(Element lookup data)
※
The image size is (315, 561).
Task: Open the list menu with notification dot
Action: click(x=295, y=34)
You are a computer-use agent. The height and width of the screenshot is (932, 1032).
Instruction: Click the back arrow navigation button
※
- YOUR INSTRUCTIONS:
Turn every line of the data into a numbered list, leaving out any blank lines.

- OUTPUT BELOW:
1. The image size is (315, 561).
2. Task: Open the list menu with notification dot
3. Action: click(x=295, y=34)
4. You are a computer-use agent. The height and width of the screenshot is (932, 1032).
5. Instruction: Click the back arrow navigation button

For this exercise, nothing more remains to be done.